Problem set:
1. Duplicate the part of the commit message starting at "commit81d5badf7b76e9f1efde1cebe2150bee70e4cf58" and ending at "ppened in later one.".
2. Using the commit message, decide whether each statement agrees with it. Answer yes or no for each and quote the words that decide it. (a) Only the main thread should be daemon. (b) The change was authored and committed on the same day. (c) In ProgressableUtils.getResultsWithNCallables, get was called on all futures at once.

— START Article —

GIRAPH-1036: Allow mappers to fail early on exceptions
authorMaja Kabiljo <majakabiljo@fb.com>
Wed, 21 Oct 2015 01:19:36 +0000 (18:19 -0700)
committerMaja Kabiljo <majakabiljo@fb.com>
Thu, 22 Oct 2015 03:06:04 +0000 (20:06 -0700)
commit81d5badf7b76e9f1efde1cebe2150bee70e4cf58
tree17e7336996fbafebaaf21263a47a52f058858538
parentb735f02bde1ed684eb0d0db2ec125d26d103aced
GIRAPH-1036: Allow mappers to fail early on exceptions

Summary:
Often when something fails in a mapper we see it stuck until its timeout passes. Digging through this issue I found two root causes:
- Many threads we are creating were not daemon, preventing process to exit, only main thread should be daemon
- When calling submit on ExecutorService, exceptions are not propagated back to the caller, unless get is called on the future. In ProgressableUtils.getResultsWithNCallables we were calling get on one by one future, causing us to have to wait for previous futures to finish before getting exception which happened in later one.

— END Article —
— START Extracted material —

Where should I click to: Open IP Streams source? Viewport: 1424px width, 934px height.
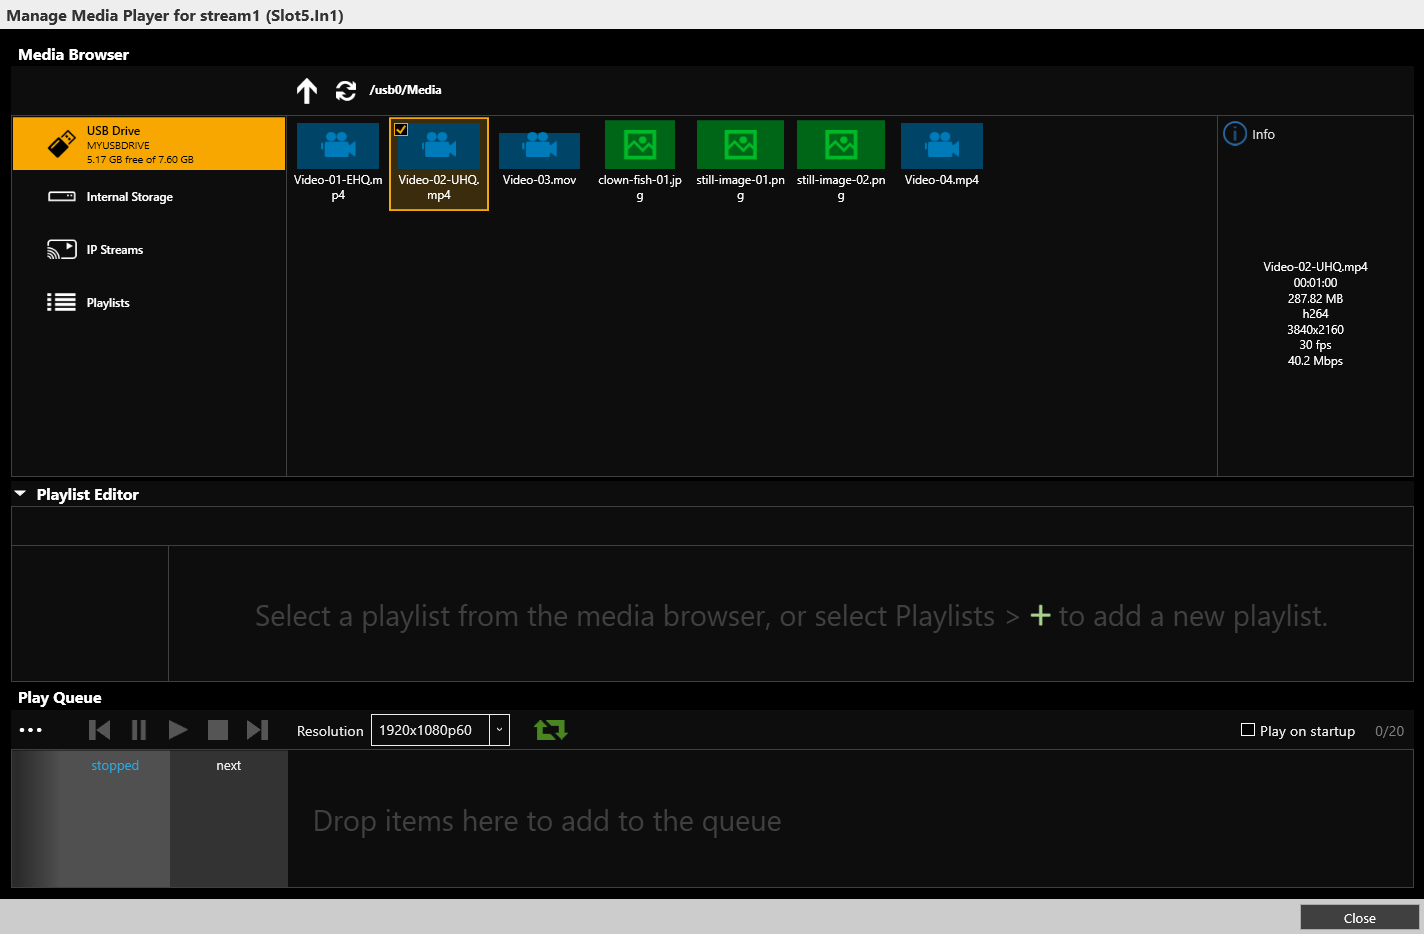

— END Extracted material —
— START Extracted material —

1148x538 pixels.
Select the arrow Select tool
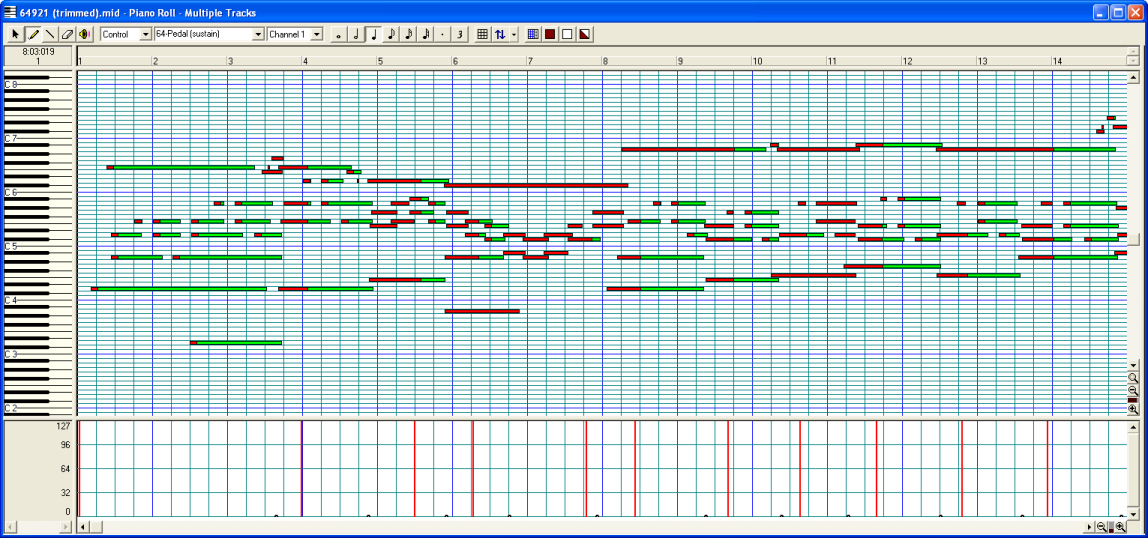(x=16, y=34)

— END Extracted material —

Per-task outputs:
1.
commit81d5badf7b76e9f1efde1cebe2150bee70e4cf58
tree17e7336996fbafebaaf21263a47a52f058858538
parentb735f02bde1ed684eb0d0db2ec125d26d103aced
GIRAPH-1036: Allow mappers to fail early on exceptions

Summary:
Often when something fails in a mapper we see it stuck until its timeout passes. Digging through this issue I found two root causes:
- Many threads we are creating were not daemon, preventing process to exit, only main thread should be daemon
- When calling submit on ExecutorService, exceptions are not propagated back to the caller, unless get is called on the future. In ProgressableUtils.getResultsWithNCallables we were calling get on one by one future, causing us to have to wait for previous futures to finish before getting exception which happened in later one.

2.
(a) Yes: "only main thread should be daemon"
(b) No: "Wed, 21 Oct 2015" for the author, "Thu, 22 Oct 2015" for the committer
(c) No: "we were calling get on one by one future"